急に黙り込んだネロさんを眺めて、俺は口を閉ざす。


…に、鈍すぎる。

嘘だろ?

チヒロが、さっきのあのテンションで、この場を去っていったのだって、明らかにネロさんを意識しての事だろ?

なのに、ネロさんは、チヒロが俺を譲った行為を無駄には出来ないとか、言い出した。

そんな行為よりも、絶対にチヒロを追いかけた方がいいって。

ただ、チヒロには少し悪いことをしたみたいだ。

あんなに動揺すると思わなかったなぁ。

もしかしたら、ネロさんへの感情を、バレない様にでもしているかもしれない。

いつものチヒロを見ている限り、ネロさんへの想いは、しっかり隠れているんだと思う。

俺がたまたま、いい球を放って、それが当たったってところだろうか?

半ば、冗談のように言った言葉だったんだけど、それが見事に当たったらしい。

チヒロに、想い人がいるんだろうなというのは、分かっていた。

以前、竜の話をしている過程で、闇の竜の話を聞きたいと言った時、なぜか聞くと、夜が好きだからと答えた。
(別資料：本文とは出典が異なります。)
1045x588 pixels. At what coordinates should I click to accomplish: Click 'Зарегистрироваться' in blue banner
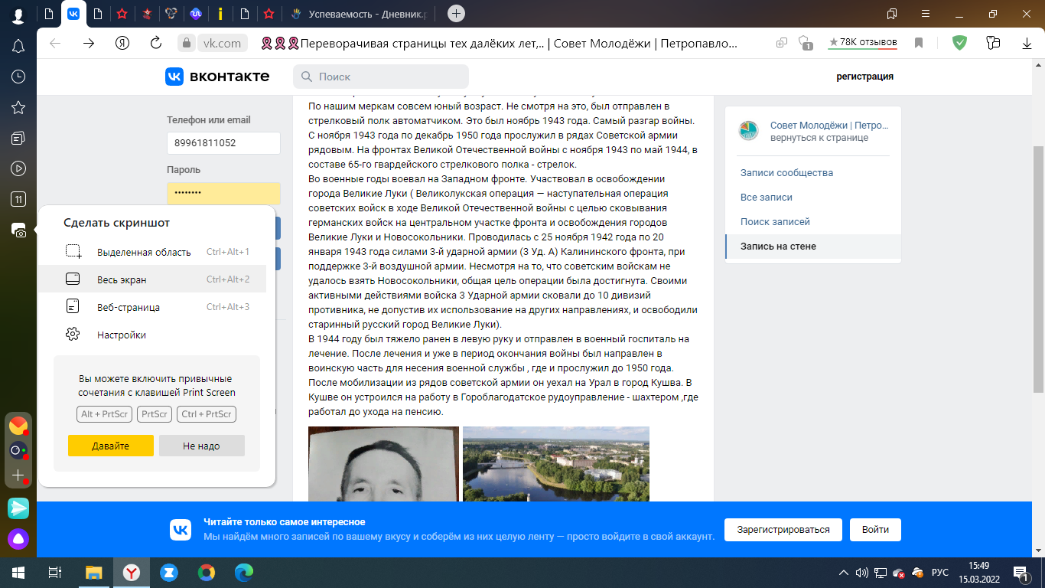click(x=783, y=529)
答え自体は、別に変った様子はないけれど。チヒロがあまりにも、何かを思い出したかのように言うから。

しかも、それが甘く、可愛らしい表情をしていたから。

恋をしているのだろうと、気が付いたのは、その時。

恋をすると、可愛くなるというが、間違っていないんだろうな。

そして、夜みたいと言って、気が付いたのは、俺もネロさんの事を夜だと思うから。

チヒロの傍にいる、夜のような人。

ネロさんって、夜に対して、そんなにいいイメージを持っていなかったよな?


夜は暗く、静寂は恐ろしい。

孤独は、より一層ひどく感じ、世界に取り残されたように、闇に飲まれていく。


でも、夜が好きと言われたネロさんは、嬉しそうにしていたんだよな。

一体、どんな心境の変化があったんだか。

チヒロ、夜が好きだというたびに、嬉しそうにしっぽを振り振りしちゃって。

それで、ネロさんは、チヒロの気持ちに気が付いていないし、おそらくチヒロも、ネロさんの気持ちは、そういった意味ではないと、思っているんだろう。
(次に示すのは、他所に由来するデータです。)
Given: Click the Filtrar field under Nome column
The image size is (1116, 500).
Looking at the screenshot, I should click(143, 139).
ちゃんと認識していたら、あのタイミングで、俺たちの前から逃げ出さないだろう。


「おい、ユオ。何を黙っているんだ?」


はぁ。

本当に、自由奔放な主人だと思う。


「さっきまで、黙っていたのは、ネロさんでしょ?それに、俺も考え事ぐらいします。」

「そうなのか。じゃあ、そろそろ、俺は帰る。」

「えぇ?話は聞いていかないんですか?」


ここまで待っていたのもの、チヒロが、俺を譲ったからなのか?


「なんで、俺が、竜の話を他の人から聞かないといけないんだよ。おそらく俺の方が詳しいからな?」


それは、ごもっとも、かもしれない。

俺が竜の話をしたのも、ネロさんが釣れると思ったからだし。


「じゃあ、俺も帰る。気分転換は出来たからな。」


あくまで、気分転換で通すのか。


「そうだ、ネロさん。」

「なんだ?」

「人の一生は短く、人の心は、さらに短い。伝えてないことがあるのなら、ちゃんと伝えないと、いつの間にか、関係が風化していますよ?」


それに、ずっと一緒に居ても、簡単に離れ離れになってしまう。

チヒロは、戻ってくると言っていたが、チヒロの意思に関係なく、トラブルに巻き込まれる可能性もあるのだ。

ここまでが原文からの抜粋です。